Potwierdza to nasze szacunki. Pod koniec października pisaliśmy, że dzięki ofercie PGE otwartych zostało kilkanaście tysięcy rachunków. W sumie otwartych jest obecnie ponad 1,1 mln kont maklerskich, ale większość z nich jest nieaktywna.
Nowych klientów zyskały biura maklerskie, które nie tylko przyjmowały zapisy na akcje energetycznej spółki, ale również oferowały kredyt na zakup akcji na atrakcyjnych warunkach. W sumie ich kwota przekroczyła 20 mld zł i dały one bankom nie małe zyski. Jeśli przyjąć, że średnia prowizja wynosiła 0,5 proc. kwoty kredytu oprocentowanego na 8 proc. w skali roku to okaże się, że w ciągu kilku dni banki zarobiły ponad 112 mln zł. Z naszych szacunków wynika, że największy kredytodawca – BRE Bank – zarobił blisko 20 mln zł.
Dom Inwestycyjny BRE znalazł się również w czołówce, jeśli chodzi o liczbę nowych rachunków. W sumie październiku liczba kont maklerskich zwiększyła się w tej instytucji o 3,1 tys. o włos lepsze okazało się jedynie Biuro Maklerskie Alior Banku, w którym otwarto o siedem rachunków więcej.
- Dwie trzecie klientów, których pozyskaliśmy byli już klientami banku, a konto maklerskie mogli założyć poprzez sms, czy internet. Reszta przeszła do nas skuszona dobrą ofertą kredytową, która była dostępna od samego początku oferty PGE - mówi Krzysztof Polak, szef biura maklerskiego BM Alior Banku.
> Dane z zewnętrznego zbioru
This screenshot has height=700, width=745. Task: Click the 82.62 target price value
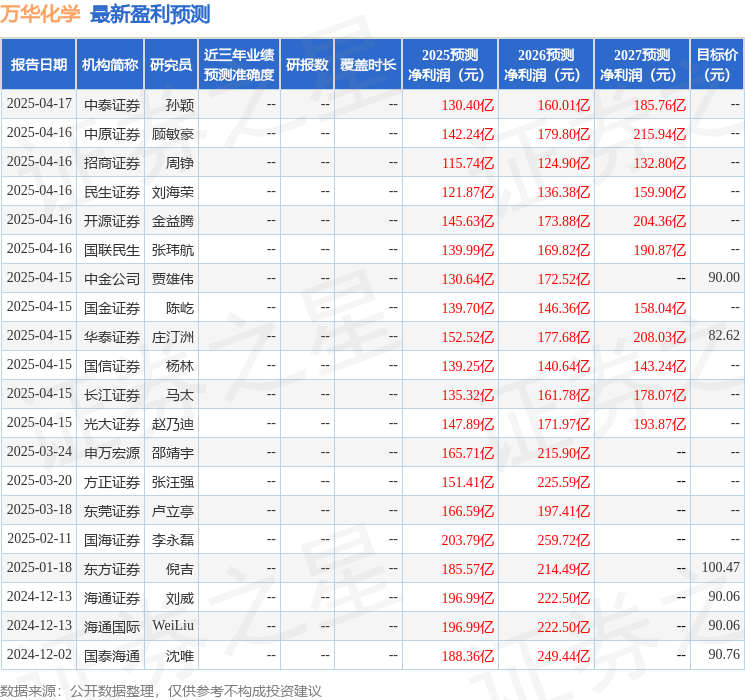pyautogui.click(x=723, y=336)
Podobną liczbą może się pochwalić się DM BZ WBK, który otworzył blisko 3 tys. rachunków. Czołowa trójka zdystansowała konkurencję. A nie wszystkie biura skorzystały na prowadzonej ofercie PGE. W październiku liczba rachunków inwestycyjnych o ponad 600 zmniejszyła się w Domu Maklerskim PKO BP.